Following samples may be required for culture examination in certain conditions

·        Urine (positive in 2nd and 3rd week ,25% positivity)

·        Faeces (Valuable in patient on Antibiotic)

·        Bone-marrow (Recommended in patient having high suspicious of enteric fever / PUO especially when blood culture is negative)

·        Bile

Occasionally the organisms can be isolated from Pus / CSF / Gall bladder / Mesenteric lymph nodes

 

Laboratory investigations:

There is no role of direct microscopic examination from the specimen.

Following are the common investigations to be carried out:

1.     Blood Culture – The gold standard for diagnosis of typhoid fever

 

Volume of blood to be collected:

5-10 ml for Adult&1-3 ml for children

 

The culture media used:

Hartley’s broth

Trypticase soy broth

 

-      Check for turbidity and evidence of growth after 1, 2, 3 and 7 days if bottles showing signs of growth – Do culture on solid media in Mac Conkey agar and Blood agar

On day 7, all the bottles sub-cultured before being discarded as negative

-      If Automated system is used it gives indication for negative or positive.

If system indicates positive, subculture from the bottle; & if system indicates negative, discard the bottle and report it as negative.

2.     Culture of other specimen:

Following culture media are used

-      enrichment media:  Salanite F or tetrathionate broth &

-      Selective media i.e DCA or Wilson - blair Media.

 

3.     Serological test:

 

a.     Widal test

      Widal  test should be done after ONE WEEK of onset of fever.

      Principle: It detects antibody & not bacteria or antigen.

b.     TyphiDot Rapid assay (detect antibody)

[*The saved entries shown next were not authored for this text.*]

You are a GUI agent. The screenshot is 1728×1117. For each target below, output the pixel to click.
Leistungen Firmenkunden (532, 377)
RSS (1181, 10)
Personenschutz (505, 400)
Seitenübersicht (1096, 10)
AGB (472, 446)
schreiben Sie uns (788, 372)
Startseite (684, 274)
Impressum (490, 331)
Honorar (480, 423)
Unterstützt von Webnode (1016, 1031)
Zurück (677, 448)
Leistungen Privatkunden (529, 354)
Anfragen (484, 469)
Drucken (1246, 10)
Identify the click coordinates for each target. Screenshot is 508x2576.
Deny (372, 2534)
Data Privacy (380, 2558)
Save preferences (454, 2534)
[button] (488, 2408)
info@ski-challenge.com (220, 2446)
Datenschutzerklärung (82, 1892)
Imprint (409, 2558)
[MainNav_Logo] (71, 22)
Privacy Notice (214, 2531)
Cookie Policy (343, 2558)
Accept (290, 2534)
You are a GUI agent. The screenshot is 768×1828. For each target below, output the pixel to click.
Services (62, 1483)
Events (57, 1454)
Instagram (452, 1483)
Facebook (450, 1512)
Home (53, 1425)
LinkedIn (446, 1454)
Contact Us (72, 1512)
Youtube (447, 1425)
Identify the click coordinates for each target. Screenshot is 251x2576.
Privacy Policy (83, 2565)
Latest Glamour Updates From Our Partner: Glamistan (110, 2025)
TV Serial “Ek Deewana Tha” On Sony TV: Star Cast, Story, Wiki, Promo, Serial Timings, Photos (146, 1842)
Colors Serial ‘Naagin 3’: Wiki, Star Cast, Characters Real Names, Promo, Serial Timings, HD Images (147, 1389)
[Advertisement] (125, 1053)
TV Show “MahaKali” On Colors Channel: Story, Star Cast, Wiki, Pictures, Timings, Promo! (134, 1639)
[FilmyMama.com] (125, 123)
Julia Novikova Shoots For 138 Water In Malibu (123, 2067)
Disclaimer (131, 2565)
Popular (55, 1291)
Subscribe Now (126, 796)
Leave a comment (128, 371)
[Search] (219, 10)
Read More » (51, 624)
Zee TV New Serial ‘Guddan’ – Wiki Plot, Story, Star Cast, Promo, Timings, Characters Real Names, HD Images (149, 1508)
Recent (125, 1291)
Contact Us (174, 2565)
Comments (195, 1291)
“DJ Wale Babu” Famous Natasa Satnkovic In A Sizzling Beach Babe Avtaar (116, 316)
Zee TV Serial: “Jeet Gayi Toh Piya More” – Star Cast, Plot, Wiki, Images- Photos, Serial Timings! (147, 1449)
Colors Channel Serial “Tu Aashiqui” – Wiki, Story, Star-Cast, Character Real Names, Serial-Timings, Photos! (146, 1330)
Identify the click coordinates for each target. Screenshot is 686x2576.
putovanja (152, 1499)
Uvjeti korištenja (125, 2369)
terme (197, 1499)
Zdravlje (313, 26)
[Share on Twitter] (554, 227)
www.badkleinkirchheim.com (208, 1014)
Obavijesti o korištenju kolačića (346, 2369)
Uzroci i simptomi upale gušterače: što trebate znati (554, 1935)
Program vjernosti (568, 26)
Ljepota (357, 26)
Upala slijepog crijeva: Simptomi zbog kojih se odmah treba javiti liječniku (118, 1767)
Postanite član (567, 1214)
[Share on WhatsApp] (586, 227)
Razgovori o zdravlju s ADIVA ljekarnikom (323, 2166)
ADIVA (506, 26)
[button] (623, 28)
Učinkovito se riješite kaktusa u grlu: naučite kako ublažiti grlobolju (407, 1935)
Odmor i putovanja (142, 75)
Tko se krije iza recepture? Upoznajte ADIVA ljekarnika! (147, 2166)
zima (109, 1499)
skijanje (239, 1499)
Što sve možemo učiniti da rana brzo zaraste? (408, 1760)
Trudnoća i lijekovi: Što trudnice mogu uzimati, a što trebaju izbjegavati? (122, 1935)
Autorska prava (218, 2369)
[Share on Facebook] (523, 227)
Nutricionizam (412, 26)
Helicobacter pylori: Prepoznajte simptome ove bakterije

c.      IgM dipstick test • Detects IgM antibodies in serum and whole blood

d.     Enterocheck - WB • Immunochromatographic test in cassette

 

4.     Other Non specific Tests:

• Moderate anemic, increased ESR, thrombocytopenia, lymphopenia

• Slightly elevated PT and APTT, decreased fibrinogen level

• Liver transaminases & bilirubin – increased 2 times than normal

• Mild hyponatremia & hypokalemia

 • Serum ALT: LDH > 9:1 = viral hepatitis < 9:1 = typhoid hepatitis

5.     Molecular methods • PCR is sensitive, but not widely used

 

DETECTION OF CARRIERS

Detection of salmonella carriers can be done in the following ways:

FEACAL carriers: can be detected by isolation of bacilli from bile or feces. Repeated sampling increase chances of isolation.

Urinary carriers: can be detected by repeated urine culture.

Detection of Vi agglutinin indicate recent carrier.

1.     List the investigations used for diagnosis of typhoid fever with reference to its significance according to duration of diseases.